--- Information supplied ---
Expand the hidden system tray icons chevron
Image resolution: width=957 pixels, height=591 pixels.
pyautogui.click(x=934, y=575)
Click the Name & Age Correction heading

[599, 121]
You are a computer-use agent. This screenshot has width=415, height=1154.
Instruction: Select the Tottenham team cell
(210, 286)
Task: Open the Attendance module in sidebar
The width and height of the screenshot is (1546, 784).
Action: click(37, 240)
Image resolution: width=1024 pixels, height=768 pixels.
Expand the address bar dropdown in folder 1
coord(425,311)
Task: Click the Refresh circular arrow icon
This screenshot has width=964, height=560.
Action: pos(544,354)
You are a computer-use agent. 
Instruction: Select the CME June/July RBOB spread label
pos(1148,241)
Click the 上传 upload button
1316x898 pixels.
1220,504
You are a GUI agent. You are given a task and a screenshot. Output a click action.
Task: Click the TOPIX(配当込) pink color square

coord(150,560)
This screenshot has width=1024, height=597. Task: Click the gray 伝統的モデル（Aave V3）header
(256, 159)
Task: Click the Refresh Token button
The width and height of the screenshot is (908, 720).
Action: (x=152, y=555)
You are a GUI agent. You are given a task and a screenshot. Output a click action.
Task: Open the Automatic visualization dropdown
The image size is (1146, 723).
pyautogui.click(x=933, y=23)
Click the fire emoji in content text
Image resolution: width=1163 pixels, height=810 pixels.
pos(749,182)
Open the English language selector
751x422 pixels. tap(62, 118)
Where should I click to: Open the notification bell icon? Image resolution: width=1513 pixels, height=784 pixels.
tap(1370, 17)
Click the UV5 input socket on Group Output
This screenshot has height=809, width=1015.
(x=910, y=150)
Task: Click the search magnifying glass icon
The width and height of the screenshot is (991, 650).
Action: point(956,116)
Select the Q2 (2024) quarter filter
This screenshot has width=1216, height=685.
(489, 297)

--- Exercise details ---
Reproduce every line of the data above without any change.

--- Finished exercise ---
Expand the hidden system tray icons chevron
Image resolution: width=957 pixels, height=591 pixels.
pyautogui.click(x=934, y=575)
Click the Name & Age Correction heading

[599, 121]
You are a computer-use agent. This screenshot has width=415, height=1154.
Instruction: Select the Tottenham team cell
(210, 286)
Task: Open the Attendance module in sidebar
The width and height of the screenshot is (1546, 784).
Action: click(37, 240)
Image resolution: width=1024 pixels, height=768 pixels.
Expand the address bar dropdown in folder 1
coord(425,311)
Task: Click the Refresh circular arrow icon
This screenshot has width=964, height=560.
Action: pos(544,354)
You are a computer-use agent. 
Instruction: Select the CME June/July RBOB spread label
pos(1148,241)
Click the 上传 upload button
1316x898 pixels.
1220,504
You are a GUI agent. You are given a task and a screenshot. Output a click action.
Task: Click the TOPIX(配当込) pink color square

coord(150,560)
This screenshot has width=1024, height=597. Task: Click the gray 伝統的モデル（Aave V3）header
(256, 159)
Task: Click the Refresh Token button
The width and height of the screenshot is (908, 720).
Action: (x=152, y=555)
You are a GUI agent. You are given a task and a screenshot. Output a click action.
Task: Open the Automatic visualization dropdown
The image size is (1146, 723).
pyautogui.click(x=933, y=23)
Click the fire emoji in content text
Image resolution: width=1163 pixels, height=810 pixels.
pos(749,182)
Open the English language selector
751x422 pixels. tap(62, 118)
Where should I click to: Open the notification bell icon? Image resolution: width=1513 pixels, height=784 pixels.
tap(1370, 17)
Click the UV5 input socket on Group Output
This screenshot has height=809, width=1015.
(x=910, y=150)
Task: Click the search magnifying glass icon
The width and height of the screenshot is (991, 650).
Action: point(956,116)
Select the Q2 (2024) quarter filter
This screenshot has width=1216, height=685.
(489, 297)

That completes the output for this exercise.